I apologise. I was looking one seat further to the right. However, I feel that the noble Lord has not seen as much of the documentation as I have. I have the strong impression that the Gibraltar Government are extremely concerned about the movement of people, particularly between La Linea and Gibraltar. The agreements between the United Kingdom and Gibraltar Governments on the transition period go far beyond gambling—I am not the least bit interested in gambling—and include all the other areas of interest to the ordinary people of Gibraltar, including education. One of the agreements between the United Kingdom Government and the Gibraltar Government enables Gibraltarians who want education in this country to have it on the same terms as they have always had it and to be treated as if they were UK citizens. That is the kind of thing which is going on.
Lord Wigley
It really is me now. The noble and learned Baroness mentioned market access, which links in to the point the noble Lord, Lord Foulkes, made a moment ago. Can the assurances she has got be projected as single market access/participation?
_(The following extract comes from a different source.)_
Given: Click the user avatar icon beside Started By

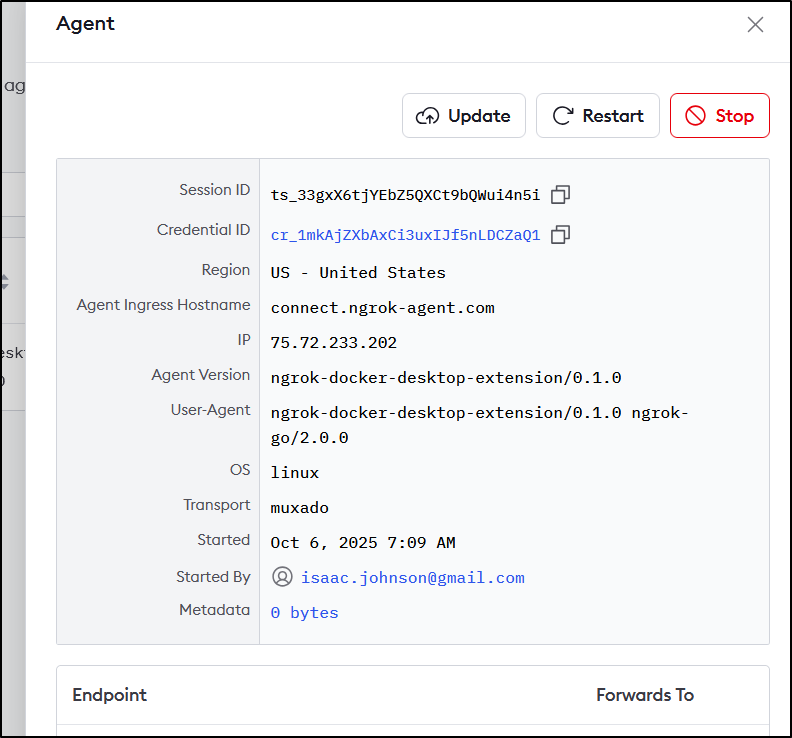Looking at the screenshot, I should tap(282, 577).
If so, does that not necessarily run way beyond the links between Gibraltar and Spain and into the generality of our relationship with the European Union?
I do not know the answer to that because what I have been told by Gibraltar House, in particular by Fabian Picardo, the Chief Minister, is that there have been careful discussions with various Ministers, particularly the Minister for Exiting the EU, and that there will be protection during the transition period. There are also careful negotiations between Gibraltar and the UK on what happens after Brexit takes place. Those are not finalised, but the Gibraltarians are confident that they will get what they want because the Government have said that they wish to ensure the seamless continuation of the existing market access into the UK and to enhance it where possible.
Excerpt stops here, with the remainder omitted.